I don’t really disagree with any of this.

Much.

We do return to those hoary old discussions of the definition of "value," though. If a player hits 50 solo homers because his last-place team had the league’s worst on-base percentage, does that mean he didn’t have any value?

In the past, I’ve tried to square this circle by arguing that he still had a great deal of value; at the very least, 50 times that season, he gave his team’s fans something to cheer about.
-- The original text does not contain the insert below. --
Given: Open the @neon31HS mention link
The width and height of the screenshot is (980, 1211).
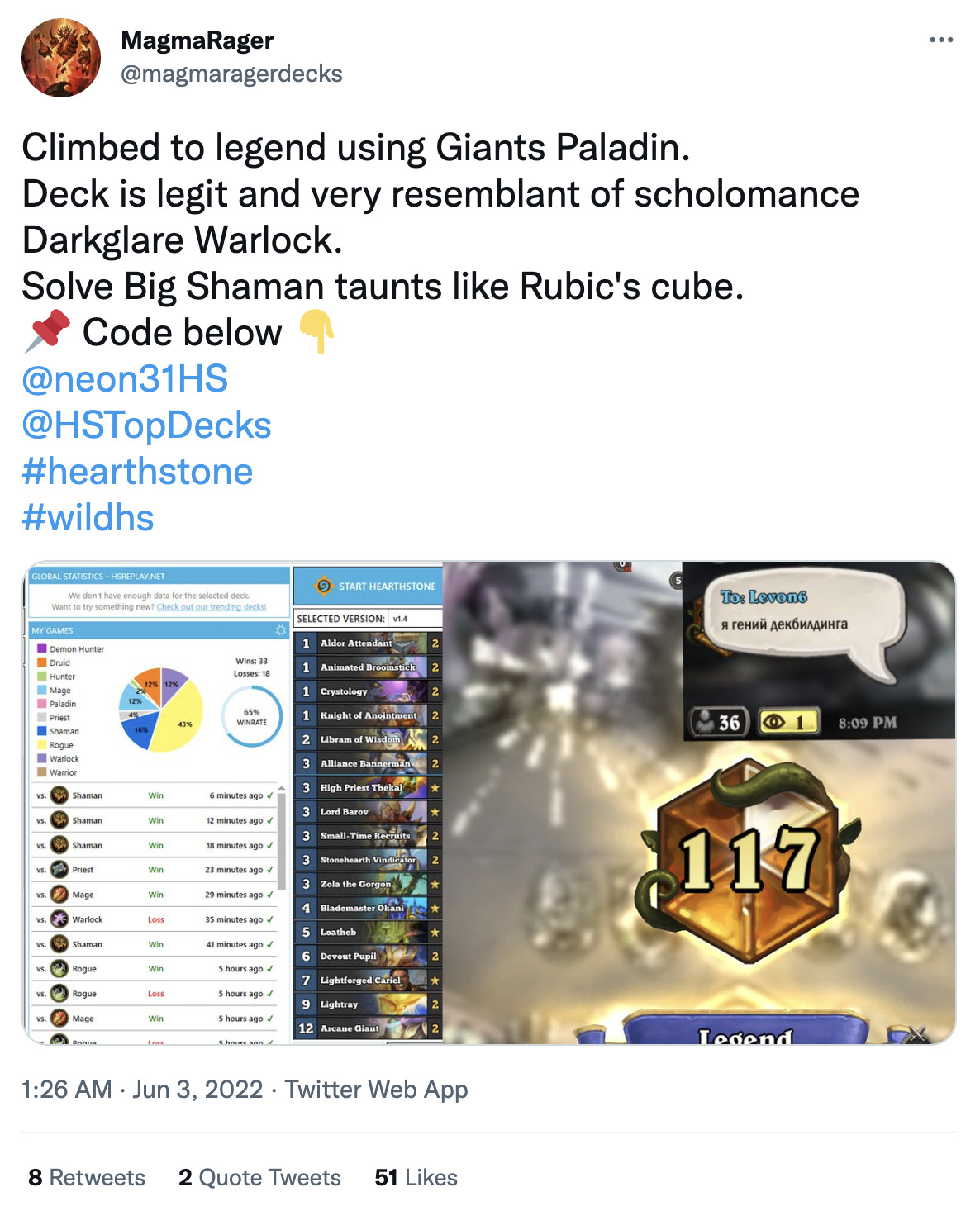Looking at the screenshot, I should [125, 379].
Of course that’s an extreme example. MGL mentions a player who draws four walks in a game his team loses, 10-1. Did that player have any value in that game? No, not much. That one’s not so extreme, but then again no player’s going to have many games like that. I wouldn’t rely on LOVE, nor would I rely on (to name some metrics MGL mentions) WPA or WPA in winning games or some adjusted RE27 or whatever. Neither would Mickey. Ultimately, he simply argues that when making your MVP argument, "make sure you can justify your position in a rational, logical, and accurate fashion."

That last part’s easy, but "rational" and "logical" are both open to interpretation.
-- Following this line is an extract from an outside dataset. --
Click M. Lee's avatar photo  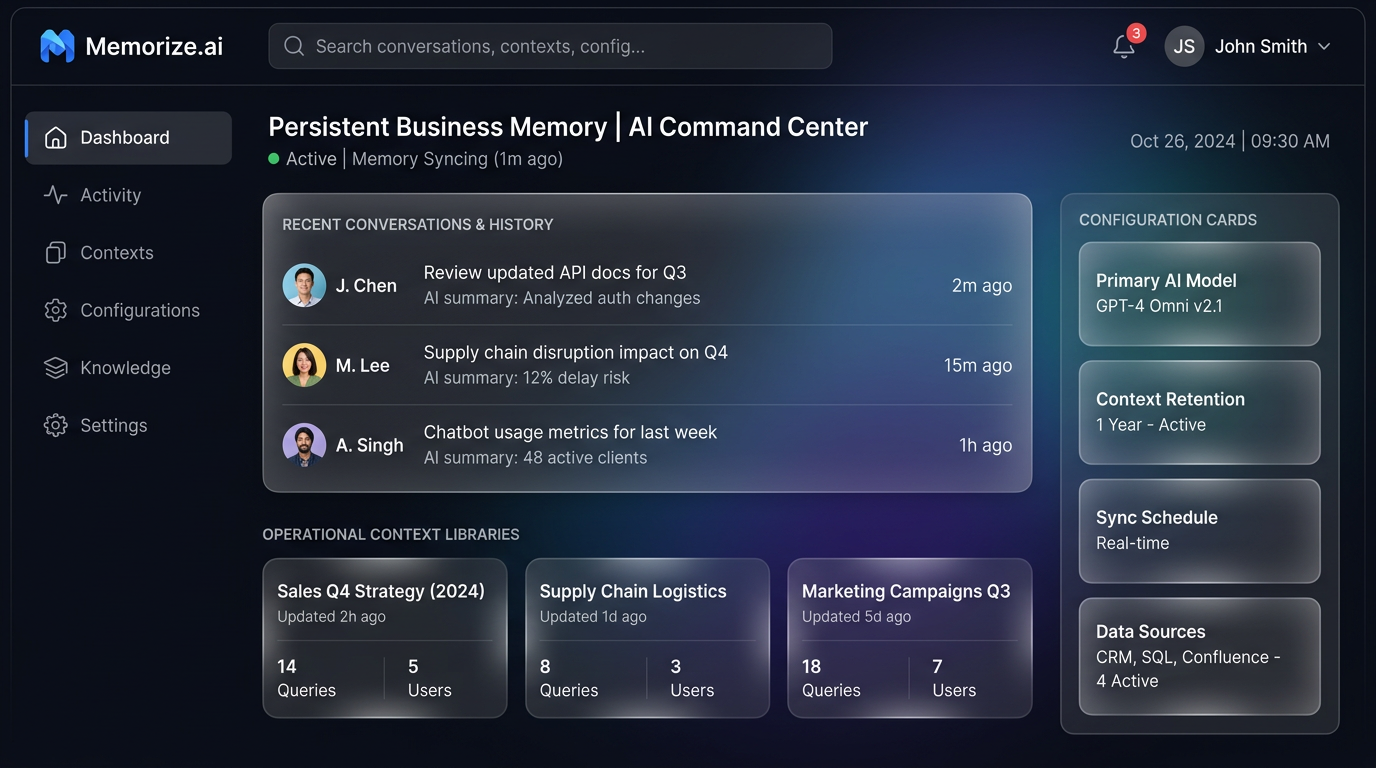304,365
I happen to think WAR or LOVE are perfectly fine metrics ... but only at the beginning of the process. Hell, you gotta start somewhere. And there are lots worse places to start than Trout and Donaldson. But the ballot’s got spots for 10 players. So it’s not like you’re going to miss a great candidate because he’s only third on the LOVE list. Indeed, I would give Manny Machado a long look this season, and Goldschmidt in the other league.

And you know what? It seems that MVP voters have been doing exactly this sort of thing in recent years. Oh, I don’t know about WPA in winning games or whatever. But they are treating the MVP as a "story award" ... after winnowing down the list with WAR. Here’s Posnanski again:

What I found out, I must admit, is not especially interesting or surprising. By breaking down MVP voting over the last 50 years in several unscientific ways, I found that WAR has changed the voting in some ways but not in others. Brilliant, right? What I mean is, I don’t see WAR leaders becoming MVPs any more often than they did before the statistic gained favor. From 1975-1984, for example, 11 Fangraphs WAR leaders won the MVP award — and that was obviously decades before the statistic was even invented. Over the last 10 years, nine Fangraphs WAR leaders have won the MVP award. So I don’t think the WAR impact has been that direct.
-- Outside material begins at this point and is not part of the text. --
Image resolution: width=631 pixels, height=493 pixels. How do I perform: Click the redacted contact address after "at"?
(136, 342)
But where I think WAR has entirely changed the landscape is in getting rid of quirky MVP winners. Since 2008, which is just about when WAR and similar complex statistics started to become mainstream, every single MVP has finished Top 5 in WAR. In fact, every single winner except Miguel Cabrera finished first or second in WAR. Cabrera finished either third or fourth the two years he won, so he wasn’t exactly an outlier either.

Today, it would just be too difficult for most voters to justify giving the things to Justin Morneau and Ryan Howard, as they did in 2006. MGL laments the use of WAR in these discussions, but it really does seem that the voters are using it well, or at least better than we might have expected (I’m still not sold on Cabrera over Trout, but whatever).

And getting back the original question, what about Donaldson and Trout? FanGraphs tracks a ton of "context" metrics, and ... Well, now everything’s open to debate. Because Trout hasn’t been real "clutchy" this season … but neither has Bryce Harper. You look at these numbers, and suddenly Donaldson’s looking better than Trout and Anthony Rizzo’s looking better than Harper. Or maybe, considering LOVE and CLUTCH, Goldschmidt’s looking better than everybody.

Everything counts, friends. But you still gotta decide what counts for what, and everybody’s going to come up with different answers.

Postcript: Speaking of different answers, Buster Posey’s on our list, too ... If you believe the pitch-framing metrics, which to this point only BP is using in their version of WAR. So when does everyone else start counting that, too?